::: Supplied entries

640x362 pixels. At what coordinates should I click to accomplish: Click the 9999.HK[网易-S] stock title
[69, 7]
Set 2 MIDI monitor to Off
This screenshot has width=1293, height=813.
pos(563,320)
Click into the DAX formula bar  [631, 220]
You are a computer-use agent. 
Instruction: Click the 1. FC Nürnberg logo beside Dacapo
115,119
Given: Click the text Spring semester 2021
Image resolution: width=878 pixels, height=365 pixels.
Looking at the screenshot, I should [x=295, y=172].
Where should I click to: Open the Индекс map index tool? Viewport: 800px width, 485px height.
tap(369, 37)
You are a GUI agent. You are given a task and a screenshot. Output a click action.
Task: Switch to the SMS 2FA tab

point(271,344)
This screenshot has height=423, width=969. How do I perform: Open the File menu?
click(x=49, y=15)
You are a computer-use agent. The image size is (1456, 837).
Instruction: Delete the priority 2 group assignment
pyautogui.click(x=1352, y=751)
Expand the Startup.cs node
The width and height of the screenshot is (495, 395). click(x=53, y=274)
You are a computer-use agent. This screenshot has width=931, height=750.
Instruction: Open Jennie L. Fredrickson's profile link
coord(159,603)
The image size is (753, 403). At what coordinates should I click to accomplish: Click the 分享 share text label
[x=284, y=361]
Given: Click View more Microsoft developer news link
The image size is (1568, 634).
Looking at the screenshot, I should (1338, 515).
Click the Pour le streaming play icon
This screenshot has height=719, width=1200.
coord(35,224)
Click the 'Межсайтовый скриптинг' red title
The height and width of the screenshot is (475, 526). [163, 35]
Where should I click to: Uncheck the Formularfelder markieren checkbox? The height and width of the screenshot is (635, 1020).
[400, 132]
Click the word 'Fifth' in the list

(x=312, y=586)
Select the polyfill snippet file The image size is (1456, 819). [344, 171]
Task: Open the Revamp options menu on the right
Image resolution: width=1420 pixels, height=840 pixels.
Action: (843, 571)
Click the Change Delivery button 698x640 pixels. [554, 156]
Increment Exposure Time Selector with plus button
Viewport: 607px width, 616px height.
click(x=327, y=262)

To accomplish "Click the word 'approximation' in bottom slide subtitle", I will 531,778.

::::::

* **Exercise aim**:
Each record must be printed again, word for word, with nothing dropped.

* **Expected answer**:
640x362 pixels. At what coordinates should I click to accomplish: Click the 9999.HK[网易-S] stock title
[69, 7]
Set 2 MIDI monitor to Off
This screenshot has width=1293, height=813.
pos(563,320)
Click into the DAX formula bar  [631, 220]
You are a computer-use agent. 
Instruction: Click the 1. FC Nürnberg logo beside Dacapo
115,119
Given: Click the text Spring semester 2021
Image resolution: width=878 pixels, height=365 pixels.
Looking at the screenshot, I should [x=295, y=172].
Where should I click to: Open the Индекс map index tool? Viewport: 800px width, 485px height.
tap(369, 37)
You are a GUI agent. You are given a task and a screenshot. Output a click action.
Task: Switch to the SMS 2FA tab

point(271,344)
This screenshot has height=423, width=969. How do I perform: Open the File menu?
click(x=49, y=15)
You are a computer-use agent. The image size is (1456, 837).
Instruction: Delete the priority 2 group assignment
pyautogui.click(x=1352, y=751)
Expand the Startup.cs node
The width and height of the screenshot is (495, 395). click(x=53, y=274)
You are a computer-use agent. This screenshot has width=931, height=750.
Instruction: Open Jennie L. Fredrickson's profile link
coord(159,603)
The image size is (753, 403). At what coordinates should I click to accomplish: Click the 分享 share text label
[x=284, y=361]
Given: Click View more Microsoft developer news link
The image size is (1568, 634).
Looking at the screenshot, I should (1338, 515).
Click the Pour le streaming play icon
This screenshot has height=719, width=1200.
coord(35,224)
Click the 'Межсайтовый скриптинг' red title
The height and width of the screenshot is (475, 526). [163, 35]
Where should I click to: Uncheck the Formularfelder markieren checkbox? The height and width of the screenshot is (635, 1020).
[400, 132]
Click the word 'Fifth' in the list

(x=312, y=586)
Select the polyfill snippet file The image size is (1456, 819). [344, 171]
Task: Open the Revamp options menu on the right
Image resolution: width=1420 pixels, height=840 pixels.
Action: (843, 571)
Click the Change Delivery button 698x640 pixels. [554, 156]
Increment Exposure Time Selector with plus button
Viewport: 607px width, 616px height.
click(x=327, y=262)

To accomplish "Click the word 'approximation' in bottom slide subtitle", I will 531,778.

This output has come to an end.